Todo esto ha sido abordado con un discurso increíblemente poético, que cuenta con la palabra y este uso de la cámara en todas sus tomas. Podemos ver así una escena donde cuatro mujeres empacadoras caminan luego de culminar su jornada hacia sus hogares. La cámara con una toma desde arriba nos permite apreciar el caminar de aquellas mujeres en fila india, en movimientos que parecen sincronizados y en donde la voz de Cabrujas comenta lo siguiente: ‘‘Esta madrugada, cuando apenas el barco de la sal asomó en el horizonte, la sirena penetró en lo más profundo de las casas, quebró sus sueños y las llevó de nuevo al pie de los pillotes a palear, a coser, a pesar.’’ O mientras Isabel pregona con su canto típicamente oriental: ‘‘Corocoro fresco, carite, chicharra…’’ y el narrador comenta solemnemente: ‘‘Eran, habían dicho, un país de una riqueza fabulosa. Un país donde nada cambia, donde el sol golpea con más y más fuerza, donde el polvo está más y más quemado. Donde nada crece.’’ Es un juego poético entre la palabra y lo visual que construye cada escena de la película.

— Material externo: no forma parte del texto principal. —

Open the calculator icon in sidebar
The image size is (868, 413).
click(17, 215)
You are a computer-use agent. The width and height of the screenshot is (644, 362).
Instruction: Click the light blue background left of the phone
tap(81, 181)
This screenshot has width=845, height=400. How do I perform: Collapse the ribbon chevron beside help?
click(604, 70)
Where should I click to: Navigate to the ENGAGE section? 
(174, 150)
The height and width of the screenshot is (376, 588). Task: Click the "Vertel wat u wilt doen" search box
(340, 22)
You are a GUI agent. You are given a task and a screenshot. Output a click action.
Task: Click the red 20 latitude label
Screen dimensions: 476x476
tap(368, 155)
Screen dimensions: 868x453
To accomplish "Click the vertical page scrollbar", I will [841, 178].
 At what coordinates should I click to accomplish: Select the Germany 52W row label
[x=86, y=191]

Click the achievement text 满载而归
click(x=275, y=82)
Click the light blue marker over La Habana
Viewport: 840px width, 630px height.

Por último, nos queda el sabor de un país. Un país de final de década de mitad del siglo pasado donde existe una problemática como Araya: con unas condiciones de vida y laborales infrahumanas, con una dieta sustentada en su mayoría a base de pescado y maíz, de un espacio geográfico donde lo árido producido por el sol y la sal crea un ambiente en su totalidad desolado de vegetación. Escasez de agua potable y la sed permanente. Casas que no son totalmente hogares sino dormitorios en donde los hombres y mujeres de la sal descansan pocas horas al día de su eterna labor. Será también el final de esta forma antigua de explotación de la sal, ‘‘En esta tierra [donde] nada crece y toda vida proviene del mar’’, dándole espacio a las maquinarias modernas y al nuevo modo de explotación del mineral. Acá el filme nos presenta esta nueva etapa (y última de la película) en Araya con imágenes de una velocidad más impetuosa y con una música que vaticina violencia, cambios, ruidos y otras formas estéticas del espacio geográfico.
Termino comentando que Araya ha sido una de las experiencias de disfrute fílmico más increíbles que he tenido y que la impresión que me he dado no podrá hacerle justicia, jamás, este comentario.

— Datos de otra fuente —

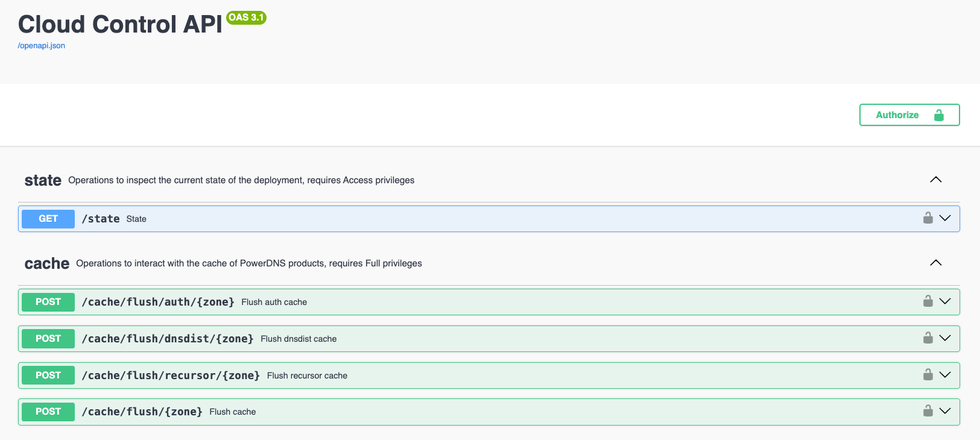Collapse the state section with its chevron

tap(935, 180)
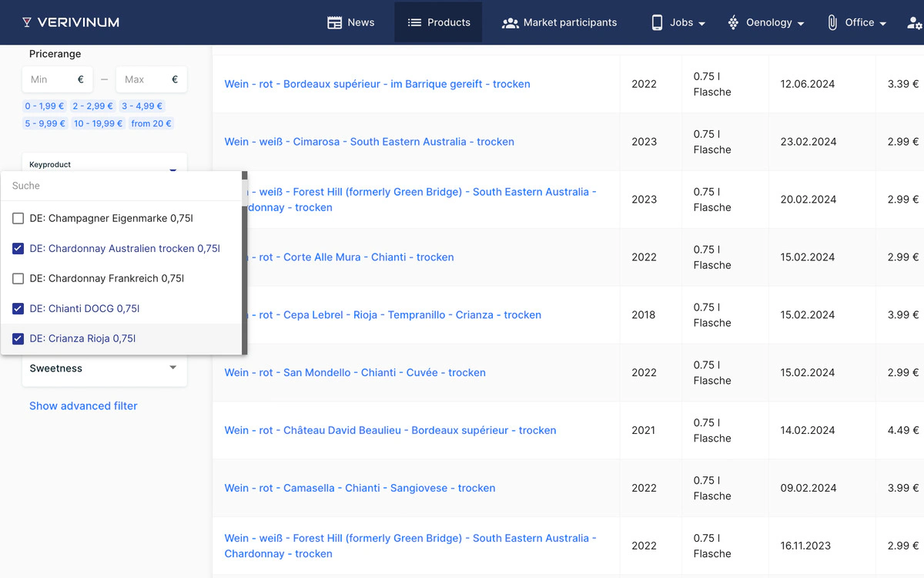Image resolution: width=924 pixels, height=578 pixels.
Task: Open the Camasella Chianti Sangiovese wine link
Action: click(360, 488)

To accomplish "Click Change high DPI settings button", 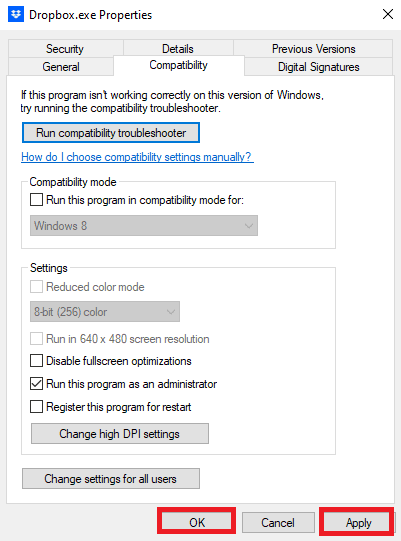I will point(120,434).
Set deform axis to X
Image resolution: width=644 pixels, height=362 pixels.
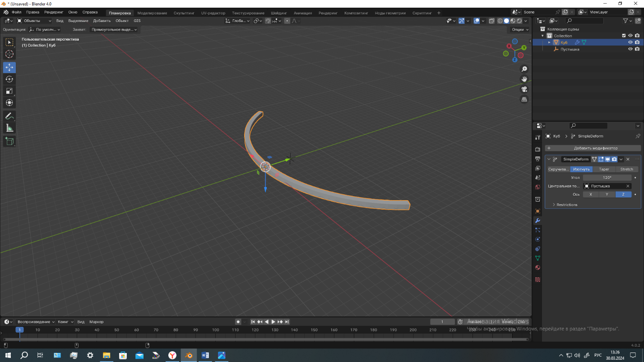(x=591, y=194)
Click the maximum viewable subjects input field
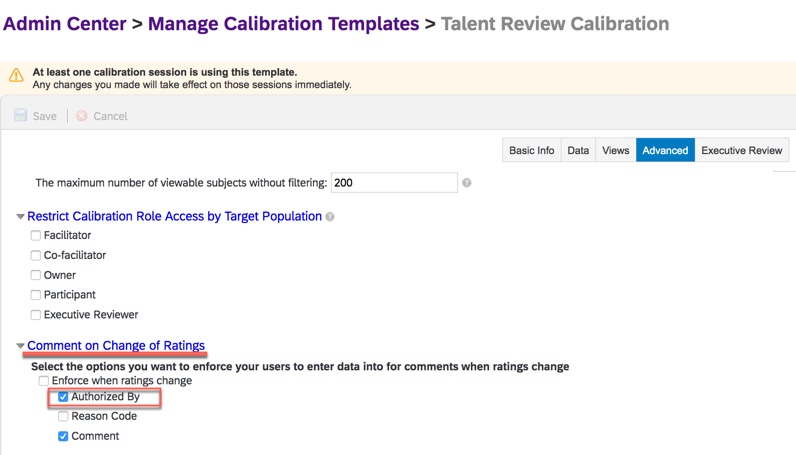This screenshot has height=455, width=796. [394, 183]
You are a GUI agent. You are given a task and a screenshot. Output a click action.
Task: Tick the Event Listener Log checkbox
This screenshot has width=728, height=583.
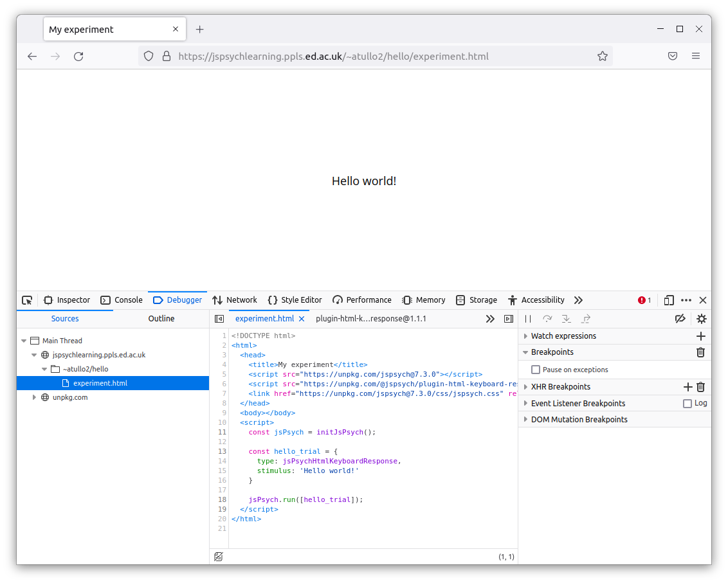(687, 404)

1‘‘La sensitiva’’ es el nombre de una lancha que los pescadores utilizan para pescar. Su nombre lo vemos con frecuencia en el rodaje de la película.
2Cineasta, guionista y productora venezolana de origen sefardí.
3Dramaturgo, escritor de novelas y artículos, además de actor venezolano.
4Araya es una localidad en Venezuela, perteneciente al estado Sucre. Famosa por sus salinas, playas y paisajes naturales.